The Pogues were a group of IRA terrorists that decided to become a band after blowing up stuff became too dangerous. It was formed by weapons expert Peter "spiderman" Stacy who crawled up walls and planted bombs on bridges and Shane MacGowan who talked big but did not do any of the actual blowing up so they made him the singer.

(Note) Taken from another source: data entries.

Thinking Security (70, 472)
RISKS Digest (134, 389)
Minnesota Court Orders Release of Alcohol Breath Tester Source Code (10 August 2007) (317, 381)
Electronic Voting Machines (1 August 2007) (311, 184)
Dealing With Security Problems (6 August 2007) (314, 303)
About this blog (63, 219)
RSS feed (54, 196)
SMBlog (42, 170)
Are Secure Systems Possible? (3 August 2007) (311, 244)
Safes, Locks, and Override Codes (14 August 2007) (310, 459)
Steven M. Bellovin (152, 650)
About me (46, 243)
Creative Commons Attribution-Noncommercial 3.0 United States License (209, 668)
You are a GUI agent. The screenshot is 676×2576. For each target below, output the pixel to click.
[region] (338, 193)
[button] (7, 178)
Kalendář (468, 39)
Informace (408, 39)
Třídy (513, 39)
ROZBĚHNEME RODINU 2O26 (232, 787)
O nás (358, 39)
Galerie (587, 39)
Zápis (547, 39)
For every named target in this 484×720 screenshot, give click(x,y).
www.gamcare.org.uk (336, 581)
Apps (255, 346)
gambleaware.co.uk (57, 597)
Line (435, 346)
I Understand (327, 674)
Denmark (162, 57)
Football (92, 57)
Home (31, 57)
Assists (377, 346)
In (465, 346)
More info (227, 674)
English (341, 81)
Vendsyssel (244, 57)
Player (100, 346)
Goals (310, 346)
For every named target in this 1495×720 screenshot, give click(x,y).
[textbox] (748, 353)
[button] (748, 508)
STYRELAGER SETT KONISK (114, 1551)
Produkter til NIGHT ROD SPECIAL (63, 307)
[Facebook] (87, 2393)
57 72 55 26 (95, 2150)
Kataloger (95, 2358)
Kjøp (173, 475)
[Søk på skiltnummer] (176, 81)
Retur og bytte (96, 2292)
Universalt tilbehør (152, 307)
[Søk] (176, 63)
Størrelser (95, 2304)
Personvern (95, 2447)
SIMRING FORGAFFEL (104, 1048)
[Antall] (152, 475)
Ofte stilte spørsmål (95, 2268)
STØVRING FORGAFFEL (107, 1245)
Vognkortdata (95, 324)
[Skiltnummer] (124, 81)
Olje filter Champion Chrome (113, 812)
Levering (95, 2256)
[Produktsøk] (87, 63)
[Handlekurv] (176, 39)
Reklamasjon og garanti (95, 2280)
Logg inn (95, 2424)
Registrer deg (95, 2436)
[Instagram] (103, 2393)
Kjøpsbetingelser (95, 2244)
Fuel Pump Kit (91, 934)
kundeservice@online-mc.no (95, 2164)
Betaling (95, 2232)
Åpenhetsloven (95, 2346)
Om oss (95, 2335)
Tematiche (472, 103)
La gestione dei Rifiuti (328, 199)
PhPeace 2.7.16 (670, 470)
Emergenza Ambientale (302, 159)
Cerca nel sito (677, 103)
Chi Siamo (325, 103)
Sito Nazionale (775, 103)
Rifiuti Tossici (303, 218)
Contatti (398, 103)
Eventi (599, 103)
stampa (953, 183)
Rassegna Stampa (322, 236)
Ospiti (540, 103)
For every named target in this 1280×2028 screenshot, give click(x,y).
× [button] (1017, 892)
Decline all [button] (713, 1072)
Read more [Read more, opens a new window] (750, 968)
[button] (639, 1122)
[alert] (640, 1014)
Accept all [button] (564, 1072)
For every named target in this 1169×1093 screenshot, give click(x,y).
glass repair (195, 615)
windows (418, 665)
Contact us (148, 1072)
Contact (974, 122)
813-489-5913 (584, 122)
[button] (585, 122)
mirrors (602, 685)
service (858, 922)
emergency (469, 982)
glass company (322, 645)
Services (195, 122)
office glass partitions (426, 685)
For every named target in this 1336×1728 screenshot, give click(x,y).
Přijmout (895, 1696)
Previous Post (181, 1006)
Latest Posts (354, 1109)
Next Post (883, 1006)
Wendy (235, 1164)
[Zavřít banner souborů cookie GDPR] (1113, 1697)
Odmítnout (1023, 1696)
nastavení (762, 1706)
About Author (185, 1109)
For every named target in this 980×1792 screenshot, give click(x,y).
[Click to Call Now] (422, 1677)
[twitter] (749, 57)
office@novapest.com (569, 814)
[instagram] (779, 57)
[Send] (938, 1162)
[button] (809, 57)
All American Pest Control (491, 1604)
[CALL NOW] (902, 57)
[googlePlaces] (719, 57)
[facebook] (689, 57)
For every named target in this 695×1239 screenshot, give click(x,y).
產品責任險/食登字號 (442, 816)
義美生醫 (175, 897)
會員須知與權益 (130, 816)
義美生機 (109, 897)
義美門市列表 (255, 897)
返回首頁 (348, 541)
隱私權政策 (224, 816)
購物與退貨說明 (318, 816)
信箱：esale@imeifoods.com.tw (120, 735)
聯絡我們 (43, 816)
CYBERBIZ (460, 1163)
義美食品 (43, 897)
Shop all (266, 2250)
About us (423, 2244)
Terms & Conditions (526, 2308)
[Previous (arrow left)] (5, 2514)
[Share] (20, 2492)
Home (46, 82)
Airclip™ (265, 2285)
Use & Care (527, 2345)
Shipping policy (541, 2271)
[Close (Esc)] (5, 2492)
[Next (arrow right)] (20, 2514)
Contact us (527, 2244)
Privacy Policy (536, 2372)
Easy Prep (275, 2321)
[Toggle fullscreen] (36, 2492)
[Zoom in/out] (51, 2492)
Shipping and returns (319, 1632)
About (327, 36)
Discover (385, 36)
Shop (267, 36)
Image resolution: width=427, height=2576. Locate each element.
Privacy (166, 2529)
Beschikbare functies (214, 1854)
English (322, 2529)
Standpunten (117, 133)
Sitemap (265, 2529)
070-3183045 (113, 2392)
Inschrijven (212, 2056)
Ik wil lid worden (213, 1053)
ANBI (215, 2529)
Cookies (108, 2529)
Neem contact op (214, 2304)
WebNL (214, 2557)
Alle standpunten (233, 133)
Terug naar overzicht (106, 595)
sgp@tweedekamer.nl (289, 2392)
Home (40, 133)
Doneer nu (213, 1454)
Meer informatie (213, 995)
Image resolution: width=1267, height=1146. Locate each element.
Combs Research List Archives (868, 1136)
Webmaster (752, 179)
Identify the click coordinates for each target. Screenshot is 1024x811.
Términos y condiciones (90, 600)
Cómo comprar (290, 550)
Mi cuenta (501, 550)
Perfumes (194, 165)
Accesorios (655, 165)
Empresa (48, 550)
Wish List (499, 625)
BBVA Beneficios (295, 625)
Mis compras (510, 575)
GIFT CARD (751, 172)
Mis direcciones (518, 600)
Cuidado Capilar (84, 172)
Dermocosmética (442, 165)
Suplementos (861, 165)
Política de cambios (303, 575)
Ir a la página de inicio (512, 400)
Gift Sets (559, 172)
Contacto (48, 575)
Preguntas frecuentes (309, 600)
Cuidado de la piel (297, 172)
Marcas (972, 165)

Over a prolonged period of time they maintained a campaign of terror on the Dark Streets of London and their 2001 attack remains the subject of boogie stories and other fairytales in New York. They would regularly organise atrocities around St Patrick's Day and across the UK and Ireland.
edit Band Members
- Shane "FEKGERLSARSE" MacGowan - Lead Mumbling and Shuffling
- Spider "I'll stick this tinwhistle up yer arse" Stacy - Loud Noises
- Caitlín O'Elvis - A Woman
- James "I can tune my instrument, if you know what I mean" Fearnley - Large Organ
- Jem "couldn't hit a cow's arse with a banjo, and believe me, I've tried" Finer - Cow's Arse
- Andrew "If she bangs the drums, I'll smash her face in" Ranken - Raspberry and milk drumstick
edit First Albums
The Pogues first album was called Red Soda For Me, and provided a standard template and methodology for their latter works. Shane, in a drunken interview in 1992 stated "Yer alla bunchacunts......wer playin coz we fekkin hates ya". The Pogues had discovered that they could do much great damage to their intended victims through the use of musical instruments than they ever could through guns and incendiary devices. Their song Waxie's Dargle scared 200 British people to death as they they could not stand all the shouting at once.
Their next work was a concept album based on life in the British Navy called Sodomy, Sodomy and more Sodomy for good measure. Several songs were used later in the soundtrack for Brokeback Mountain II. Their original album art was deemed too horrific and sick to be shown in public so they changed the artwork to a picture of a nice boat instead.
They Pogues released a small album in between their 2nd and 3rd works. It was titled Sodomy in Motion, It's songs
- Bum the Girl
- A Gay Night In Soho
- The naked body of an American
- Fuck Me Noel Hill!
edit Next Albums
The band remained sober enough to record several albums including the Samuel Beckett inspired "If I Should Fall From Grace With Godot, When He Gets Here". Following a relaxation of the terrorist laws after the Good Friday Agreement, the Pogues undertook a tour of some of the most dire shiteholes in Northern England, which would inspire their 5th release "Hull's a Bitch".
After Their fifth album Shane MacGowan- tired of having the mickey taken out of him because he never blew stuff up- organised a terrorist act on canary wharf. Unfortunately, before he got there, he drunkenly fell in front of a train to West Rieclip. As MacGowan was now just a wreck, the other members of the Pogueschucked him out of the band. They replaced him with the thickheaded singer of Punk band The Matching: Joe Stroppy. After The Pogues, MacGowan joined The Pope in the Vatican and made 2 new albums: The Serpent and The Crock of Gold, Frankincense and Muir.
The remaining Pogues then made 2 albums without Shane that nobody gave a shit about. The 6th one being Waiting for somebody to make a song now Shane's fucked off was their worst album so far. it contained the song It's a fucking Tuesday Morning which was their last song to get a nice word said about it.
The Pogues' last album was called Pogue Mahone! which stood for We're pretending to be Irish in English.
After reforming the band in 2004 The Pogues have talked about an 8th album with songs such as "How is Shane still alive?", "Are we Irish?" and "Twinkle twinkle little star". The name of the album has not been decided yet, but Spider Stacy has said that the favourite title at the moment is "We Drink Diet Coke Now!"